Fue Miguel Ángel, mi pareja, quien me convenció de cumplir con nuestro compromiso, y también puso los dos cubos. No menos persuasivo fue Luis Emilio, el organizador más visible de esta tercera edición de la Escuela Política Hugo Chávez, quien insistió en la importancia de que por primera vez participáramos activistas de la comunidad LGBTI. Repitió sus llamadas telefónicas hasta una o dos noches antes de la partida, cuando yo todavía dudaba. Les agradezco a ambos, pues valió la pena la experiencia.

Sobre lo que fue, es, y cómo resultó la Escuela en cuanto a su contenido, lugar y participantes, ya publiqué esta semana un amplio reportaje, menos personal, en el semanario Trabajadores.

Mucho quedó, sin embargo, en el tintero.
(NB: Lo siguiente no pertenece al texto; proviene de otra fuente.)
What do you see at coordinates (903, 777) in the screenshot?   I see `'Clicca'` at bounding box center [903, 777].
Sobre todo la intensidad y la magia de esas jornadas, difíciles de sintetizar y trasmitir, entre tanta gente diversa, casi toda joven, que decide ir en una especie de campismo político a discutir sobre cómo hacer socialismo en el mundo y la Cuba de hoy.

El constante trabajo en colectivo, la diversión a conciencia —y con ella—, las discusiones y afinidades, los pleitos y a veces hasta las suspicacias por una palabra, un concepto, una acción. De todo hubo en esos siete días con sus noches, con jornadas que empezaban a las ocho y media de la mañana, un breve receso de hora y media para almorzar después del mediodía, vuelta al debate hasta las cinco o seis de la tarde, y una sesión sobre las nueve de la noche que concluía casi siempre después de las diez y media de la noche.
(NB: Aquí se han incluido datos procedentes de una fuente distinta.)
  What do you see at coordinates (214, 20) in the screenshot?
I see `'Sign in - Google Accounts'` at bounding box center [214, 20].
Tuvimos tiempo entonces, de aprehendernos y desaprendernos; de preferirnos, intuirnos y proferirnos; de averiguarnos, sospecharnos y confesarnos. Me encontré con lindas personas que ya conocía, y hallé otras igual de bellas. Compartimos cafés, trova, aguacates, dominó, y hasta algunos eventuales rones de contrabando, casi siempre en las muy escasas tardes que pudimos zambullirnos en el río Ariguanabo.

San Antonio de los Baños, las paradisíacas arboledas alrededor de la Escuela de Arte Eduardo Abela, la comida de comedor que sabía a la mejor cocina de casa, e incluso el fortuito apagón una noche de cánticos latinoamericanos a la luz de las velas, cada detalle o suceso parecía una premeditación para contribuir a la misteriosa cercanía.

La filosofía de la educación popular, con su peculiar mística para acercar y liberar personas, resultó sin dudas decisiva para conseguir un clima y un clímax, no obstante las limitaciones de esa metodología —quizás a veces convertida también en dogma— para llegar a honduras o profundizaciones teóricas.

Pero nadie pretendía allí la construcción de verdades absolutas o modelos complejos. Las certezas humanas suelen ser, a la postre, bien pocas. El corazón y la justicia están siempre más a la izquierda. Las utopías son el oxígeno de nuestra especie. Todo poder tiende a su propia conservación, y a la larga, corrompe. Lo demás es ir contra el inmovilismo, la abulia y el aburrimiento, con todas nuestras fuerzas —escasas e íntimas; concertadas y potentes—, mientras podamos o la vida nos deje.